Just learned today something I should have known for a very long time but for some reason has completely escaped my radar. Every edition of OMNI Magazine is available for free on the Internet Archive! How has that missed me completely? Thank you Io9 and Patrick. (When you click on the Internet Archive link, you need to scroll down and click “more” to get to the full magazine archive.)
I started reading OMNI when I was about twelve, around 1983. I remember taking the long road trip from Colorado to Missouri to visit family, and the parents allowing us kids to get a magazine. The cover of this OMNI magazine in the rack was compelling and promised SF fiction and science news, so I convinced her to get this somewhat pricey glossy mag for me. I was hooked! I begged for copies every month after until finally I was gifted a subscription. It was probably the longest subscription to a magazine I ever had (mainly because until I was old enough to have a job, it was paid for by someone else) and I think I was getting them right up until about 1989.

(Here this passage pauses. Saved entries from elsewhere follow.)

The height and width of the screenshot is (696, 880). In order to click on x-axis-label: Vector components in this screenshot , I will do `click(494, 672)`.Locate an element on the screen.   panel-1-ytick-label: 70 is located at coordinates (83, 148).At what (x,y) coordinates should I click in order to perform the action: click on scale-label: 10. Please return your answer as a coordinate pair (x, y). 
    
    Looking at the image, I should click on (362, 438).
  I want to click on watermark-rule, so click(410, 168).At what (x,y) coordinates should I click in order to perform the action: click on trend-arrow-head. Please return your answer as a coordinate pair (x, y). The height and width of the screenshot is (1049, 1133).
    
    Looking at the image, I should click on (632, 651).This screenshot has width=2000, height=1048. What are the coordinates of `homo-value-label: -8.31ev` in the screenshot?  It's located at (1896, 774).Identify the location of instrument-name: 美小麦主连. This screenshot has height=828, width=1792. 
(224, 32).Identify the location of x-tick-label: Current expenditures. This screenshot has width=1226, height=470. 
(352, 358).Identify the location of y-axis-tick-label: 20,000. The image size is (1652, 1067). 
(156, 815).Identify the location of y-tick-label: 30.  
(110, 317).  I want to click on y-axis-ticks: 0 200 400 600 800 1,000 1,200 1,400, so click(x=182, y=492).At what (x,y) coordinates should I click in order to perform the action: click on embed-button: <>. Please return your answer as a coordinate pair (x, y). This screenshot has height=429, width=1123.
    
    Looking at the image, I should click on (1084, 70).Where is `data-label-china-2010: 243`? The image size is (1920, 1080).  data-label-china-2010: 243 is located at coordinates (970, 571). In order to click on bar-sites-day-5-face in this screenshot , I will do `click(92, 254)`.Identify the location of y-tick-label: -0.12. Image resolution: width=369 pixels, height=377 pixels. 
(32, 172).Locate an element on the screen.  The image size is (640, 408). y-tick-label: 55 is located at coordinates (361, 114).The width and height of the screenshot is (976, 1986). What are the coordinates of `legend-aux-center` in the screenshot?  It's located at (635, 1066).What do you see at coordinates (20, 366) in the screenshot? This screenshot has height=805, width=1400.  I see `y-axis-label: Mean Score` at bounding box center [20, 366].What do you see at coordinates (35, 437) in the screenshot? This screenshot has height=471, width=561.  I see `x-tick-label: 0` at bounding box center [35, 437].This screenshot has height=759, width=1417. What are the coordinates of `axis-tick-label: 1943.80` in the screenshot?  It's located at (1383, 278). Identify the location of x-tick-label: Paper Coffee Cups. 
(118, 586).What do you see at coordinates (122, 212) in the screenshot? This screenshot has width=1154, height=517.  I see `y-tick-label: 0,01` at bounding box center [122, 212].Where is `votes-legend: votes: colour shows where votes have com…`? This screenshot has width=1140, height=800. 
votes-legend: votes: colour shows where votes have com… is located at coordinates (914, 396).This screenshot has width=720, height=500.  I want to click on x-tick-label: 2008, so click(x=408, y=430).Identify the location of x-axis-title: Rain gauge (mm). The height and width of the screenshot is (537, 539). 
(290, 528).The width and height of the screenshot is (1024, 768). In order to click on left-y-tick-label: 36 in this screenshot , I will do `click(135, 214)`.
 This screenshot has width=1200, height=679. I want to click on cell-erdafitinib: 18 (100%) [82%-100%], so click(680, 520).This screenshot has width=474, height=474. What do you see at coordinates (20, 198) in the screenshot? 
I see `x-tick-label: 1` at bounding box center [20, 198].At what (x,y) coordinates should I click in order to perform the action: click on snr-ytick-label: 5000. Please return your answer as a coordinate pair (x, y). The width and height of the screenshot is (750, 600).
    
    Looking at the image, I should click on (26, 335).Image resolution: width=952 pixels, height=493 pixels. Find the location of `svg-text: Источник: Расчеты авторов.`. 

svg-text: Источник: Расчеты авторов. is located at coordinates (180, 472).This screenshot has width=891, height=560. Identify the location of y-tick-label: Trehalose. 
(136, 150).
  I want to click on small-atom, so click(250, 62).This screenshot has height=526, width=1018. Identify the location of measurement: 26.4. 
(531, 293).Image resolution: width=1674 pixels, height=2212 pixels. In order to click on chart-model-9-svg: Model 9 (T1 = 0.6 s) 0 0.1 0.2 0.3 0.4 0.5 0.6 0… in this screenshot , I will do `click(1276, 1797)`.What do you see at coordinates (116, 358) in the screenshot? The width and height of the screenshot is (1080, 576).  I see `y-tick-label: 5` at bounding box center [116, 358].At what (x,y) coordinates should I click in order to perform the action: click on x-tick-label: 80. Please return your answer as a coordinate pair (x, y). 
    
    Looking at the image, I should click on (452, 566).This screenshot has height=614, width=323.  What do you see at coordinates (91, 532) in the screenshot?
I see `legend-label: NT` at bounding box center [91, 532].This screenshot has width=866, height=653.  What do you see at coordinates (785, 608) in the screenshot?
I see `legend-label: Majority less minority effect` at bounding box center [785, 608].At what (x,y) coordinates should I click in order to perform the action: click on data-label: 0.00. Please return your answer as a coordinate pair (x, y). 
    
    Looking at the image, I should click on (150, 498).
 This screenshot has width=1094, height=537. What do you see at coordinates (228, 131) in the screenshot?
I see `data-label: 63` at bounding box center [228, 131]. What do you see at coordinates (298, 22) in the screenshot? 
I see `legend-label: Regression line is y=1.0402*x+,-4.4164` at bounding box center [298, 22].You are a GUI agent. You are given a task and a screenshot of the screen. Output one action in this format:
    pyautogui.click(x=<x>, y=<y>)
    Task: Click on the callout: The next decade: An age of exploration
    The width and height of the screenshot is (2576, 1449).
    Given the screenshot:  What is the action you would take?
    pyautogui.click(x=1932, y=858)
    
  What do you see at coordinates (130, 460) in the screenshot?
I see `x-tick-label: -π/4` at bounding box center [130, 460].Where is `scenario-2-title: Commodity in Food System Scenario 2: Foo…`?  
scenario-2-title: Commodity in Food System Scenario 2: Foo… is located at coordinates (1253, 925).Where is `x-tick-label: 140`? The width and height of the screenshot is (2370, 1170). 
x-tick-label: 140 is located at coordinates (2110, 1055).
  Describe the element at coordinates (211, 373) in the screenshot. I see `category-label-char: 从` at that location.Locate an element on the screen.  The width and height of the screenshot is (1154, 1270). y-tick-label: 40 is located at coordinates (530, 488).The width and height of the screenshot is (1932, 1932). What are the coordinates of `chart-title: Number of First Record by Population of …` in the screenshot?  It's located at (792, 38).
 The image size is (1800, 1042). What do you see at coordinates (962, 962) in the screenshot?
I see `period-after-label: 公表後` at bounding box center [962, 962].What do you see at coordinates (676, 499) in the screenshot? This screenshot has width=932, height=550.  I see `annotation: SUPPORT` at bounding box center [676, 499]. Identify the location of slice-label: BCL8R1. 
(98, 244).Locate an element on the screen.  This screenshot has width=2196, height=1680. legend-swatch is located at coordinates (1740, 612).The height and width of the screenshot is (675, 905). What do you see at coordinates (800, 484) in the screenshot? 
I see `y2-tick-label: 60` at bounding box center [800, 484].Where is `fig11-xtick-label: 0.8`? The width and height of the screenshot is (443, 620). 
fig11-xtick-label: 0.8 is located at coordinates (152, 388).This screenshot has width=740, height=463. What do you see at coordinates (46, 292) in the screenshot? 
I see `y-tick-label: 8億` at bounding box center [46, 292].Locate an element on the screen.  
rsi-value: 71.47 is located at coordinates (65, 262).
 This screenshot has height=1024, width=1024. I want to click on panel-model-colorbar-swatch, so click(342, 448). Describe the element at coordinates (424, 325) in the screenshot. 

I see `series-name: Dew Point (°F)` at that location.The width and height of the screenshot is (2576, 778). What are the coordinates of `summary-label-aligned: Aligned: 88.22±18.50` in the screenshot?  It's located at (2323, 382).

I don’t really recall OMNI being on shelves much after that. But those formative six years entrenched OMNI as being an integral part of who I am. Yeah, weird, huh? But it’s from OMNI that I learned about William Gibson’s fiction and started me on cyberpunk, made me familiar with the name Ellen Datlow and made a teenager a fan of an editor, of all things. (Wow, I was and am such a nerd!) …and I’m still a huge fan. The magazine was a slick, stylish, almost exploitative companion to the SF genre and exploding science culture. I believe it was a forward-thinking contribution, years ahead of its time, to the cool-making of geekness. Back then, in the 80s, it was still a social stigma to be geeky or nerdy, to be too into computers and genre fiction, and know more about the space program than what was mentioned in weekly readers regarding the shuttles. If you read SF and liked Carl Sagan, you were pariah as a kid.
But little did we know that in 15 or 20 years, geek would be chic, and OMNI helped lay the groundwork for that! Loving looking through these very familiar past issues that I’d read and reread so many times as a young nerd.